We know this campaign today as the Battle of the Bulge, taking its name from the massive bulge the German attack created in the Allied lines. In the opening phase of that campaign, capturing little Bastogne was vital to German chances of success. Several key roads converged there. The Nazis had to hold it to push on to the Atlantic.

McAuliffe was determined not to let that happen. Though greatly outnumbered, the 28th Infantry Division bravely held out, allowing reinforcements, including the legendary 101st Airborne Division, to arrive.
But they weren’t enough. On Dec. 20, the Germans completely surrounded Bastogne. With air cover grounded and the town now encircled, no more help would be heading its way.

At 11:30 on the morning of Friday, Dec. 22, two German soldiers holding white flags accompanied by two German officers stepped out of the woods. “I want to see the commanding officer of this sector,” one officer said in English to some dumbfounded GIs.

Leaving the enlisted men behind, the officers were blindfolded and taken on a zig-zag trip to the closest command post. There, a typed message was handed over.

“To the American Commander,

…The U.S.A. forces in and near Bastogne have been encircled by strong German armored units. More are coming… There is only one possibility to save the encircled U.S.A. troops from total annihilation: that is honorable surrender.

The German Commander”

The document gave two hours to think it over.

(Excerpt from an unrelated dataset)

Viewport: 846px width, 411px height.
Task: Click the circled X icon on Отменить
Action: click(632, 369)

The message was dispatched to HQ. McAuliffe, roused from a sleeping bag, groggily misunderstood it. “They want to surrender?’ he asked. “No, sir; they want us to surrender,” a staff officer corrected.

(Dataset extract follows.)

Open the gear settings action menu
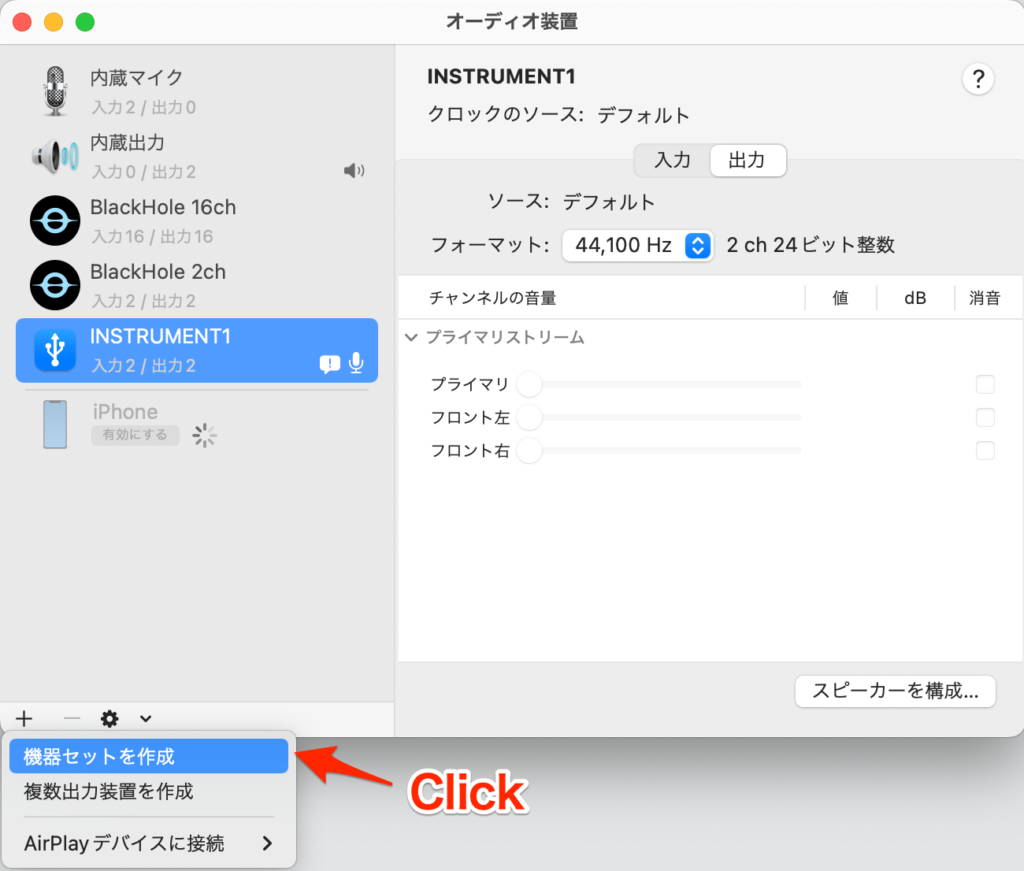The height and width of the screenshot is (871, 1024). (110, 718)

McAuliffe took the paper, scanned it, then grumbled, “Us surrender? Aw, nuts!” as he threw it on the floor Then he went on about his business.

The command post called back a while later, reminding the brass that the two German officers were still cooling their heels and awaiting a reply.

“Well, what should I tell them?” McAuliffe asked.

“What you said initially would be hard to beat,” one officer suggested. The others agreed.

And so a short while later, the two antsy German officers were handed a single page with the following typed on it:

“December 22, 1944

To the German Commander,

NUTS!

The American Commander”

Later that afternoon at their headquarters, the Germans were flummoxed. They translated the word to mean the single-seed fruit. What did nuts have to do with their demand? None of them had ever heard the slang version meaning crazy or insane.

And so the fighting resumed. But the Germans never captured Bastogne. McAuliffe’s men hung on in sub-zero weather for four more agonizing days until the lead elements of Gen. George S. Patton’s tanks arrived on the 26th. They were inspired to keep fighting by their commander’s humorous contempt for the call to surrender.

Less than four months later, Hitler was dead, and the Third Reich was out of business.

And Anthony McAuliffe, who retired from the army as a four-star general in 1956, carried for the rest of his days as an affectionate nickname the same thing he had told his enemy: Nuts.